Way back into American political history, long before Lee Atwater or “Morning in America” or Pat Buchanan’s Southern strategy, elections have been about who tells a better story about themselves and the country. Here’s what I noticed about the Nevada caucuses, even more than the result: Both Democratic narratives are in big trouble. Bernie Sanders’ only realistic shot at winning the nomination lay in an Obama-like snowball effect, in which a series of surprising victories would create the sense that he stood at the head of an unstoppable social movement, while Hillary Clinton once again stood on the wrong side of the Democratic electorate and the wrong side of history.

That does not seem to have worked.
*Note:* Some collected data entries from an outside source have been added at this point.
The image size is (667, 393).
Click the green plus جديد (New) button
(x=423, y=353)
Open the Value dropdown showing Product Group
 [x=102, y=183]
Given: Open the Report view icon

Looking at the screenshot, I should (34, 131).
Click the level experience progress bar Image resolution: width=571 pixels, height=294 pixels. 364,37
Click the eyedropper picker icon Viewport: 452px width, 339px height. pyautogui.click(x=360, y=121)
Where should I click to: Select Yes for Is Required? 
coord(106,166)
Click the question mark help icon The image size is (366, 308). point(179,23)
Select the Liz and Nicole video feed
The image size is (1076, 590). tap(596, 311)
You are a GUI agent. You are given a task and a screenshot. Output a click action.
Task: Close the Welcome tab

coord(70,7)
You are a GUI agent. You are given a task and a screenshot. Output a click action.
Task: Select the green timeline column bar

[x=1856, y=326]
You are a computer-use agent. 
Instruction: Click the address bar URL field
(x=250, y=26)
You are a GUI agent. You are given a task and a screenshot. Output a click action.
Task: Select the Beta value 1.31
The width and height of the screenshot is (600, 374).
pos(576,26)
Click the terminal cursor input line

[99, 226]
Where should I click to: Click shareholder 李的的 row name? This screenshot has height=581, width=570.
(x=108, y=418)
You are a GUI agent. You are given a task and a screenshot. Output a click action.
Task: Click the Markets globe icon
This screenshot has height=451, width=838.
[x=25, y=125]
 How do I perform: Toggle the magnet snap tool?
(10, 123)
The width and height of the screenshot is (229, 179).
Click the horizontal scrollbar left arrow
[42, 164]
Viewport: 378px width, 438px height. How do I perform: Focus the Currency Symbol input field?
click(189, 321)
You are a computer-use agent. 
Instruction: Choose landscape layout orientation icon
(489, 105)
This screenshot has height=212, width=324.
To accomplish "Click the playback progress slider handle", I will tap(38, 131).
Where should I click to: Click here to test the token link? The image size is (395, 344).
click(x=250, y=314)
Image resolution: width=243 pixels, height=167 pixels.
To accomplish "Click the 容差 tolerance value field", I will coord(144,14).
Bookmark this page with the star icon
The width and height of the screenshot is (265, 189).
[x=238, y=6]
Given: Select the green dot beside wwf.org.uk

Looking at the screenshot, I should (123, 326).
Instead, Clinton won her first clear victory of the campaign in a state her team thought she might lose, or thought might end in an Iowa-style stalemate. But instead of crowing about superior organization and coalition building and so on (as they had every right to do), Clinton supporters on social media immediately went after the plausible-seeming polling data that suggested Sanders had won a majority of the Latino vote in Nevada. I offer no argument about who’s right and who’s wrong here, or about the viability of "entrance polling." I don’t think that’s the important part. That fact, if it was a fact, was dangerous because it threatened to undermine the moral legitimacy of Hillary Clinton’s 2016 narrative.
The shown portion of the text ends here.